彼が人間だったら、と考えることはもちろんある。自分の兄だったら、なんて思ったときもあった。兄というのはどういう存在なのか、第一王子という身分だったものとしてはあまり想像がわかないが。
「……茶を」
短い言葉とともに差し出されたカップを受け取り、その温かさに安堵をおぼえる。
「ありがとう」
礼を言うと、彼は少しだけ頭を下げた。僕はふっと抑えきれない笑みをこぼして、カップに顔を近づける。紅茶の芳香が鼻腔をくすぐり、小さく息をついた。こんなに安らかな気分になったのはどれくらいぶりだろうか。恐らく戦火の拡大によって放棄されたのだろう、小さな集落の空き家の一部を間借りしていた。多くの食糧や食器などは持ち出されていたが、運びきれなかったのか、いくつか残っているのだった。
「それにしてもこれ、いったいどうやって……?」
「台所があったので。生活必需品でないものは残っているようです」
「ふふ、探してくれたんだ」
なんとなくおかしくなって、くすくすと笑うと、つい軽く咳きこんでしまった。紅茶をこぼしそうになるが、しっかりとした手が僕の手ごとカップを支える。その肌は人のものに良く似ていて、中身が機械とはいえ温度も極めて低いというわけではない。ただ決して温かくもないそれを、温かいと感じた。
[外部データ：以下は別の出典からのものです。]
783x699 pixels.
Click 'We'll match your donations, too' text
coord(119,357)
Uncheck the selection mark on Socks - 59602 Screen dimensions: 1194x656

「紅茶は……喉の痛みに効くと、聞きました。此処に茶葉が残っていたのは、僥倖でした」
「本当にそうだね。感謝しないと」
普段はあまり喋らないが、こういうときの彼は、少しだけ饒舌になる気がする。警戒すべきものが無いとわかったとき、僕の世話を焼いてくれるとき。彼は国を出たあとも僕のことを王子と呼び、従者のつもりでいるようだが、僕のほうはそう思っていない。友人とも違う。例えるならそれは、やはり家族と言うべきなのだろう。
ほとんど味のしない紅茶を啜りながら、幸せだと思った。それを感じるほど、自らに課した使命を意識する。家族と共に温かい時間を過ごすことさえも、戦火に見舞われた中では覚束ないのだ。
「……それでも、今だけは……」
呟いた言葉に、聴こえているはずのディミスは答えなかった。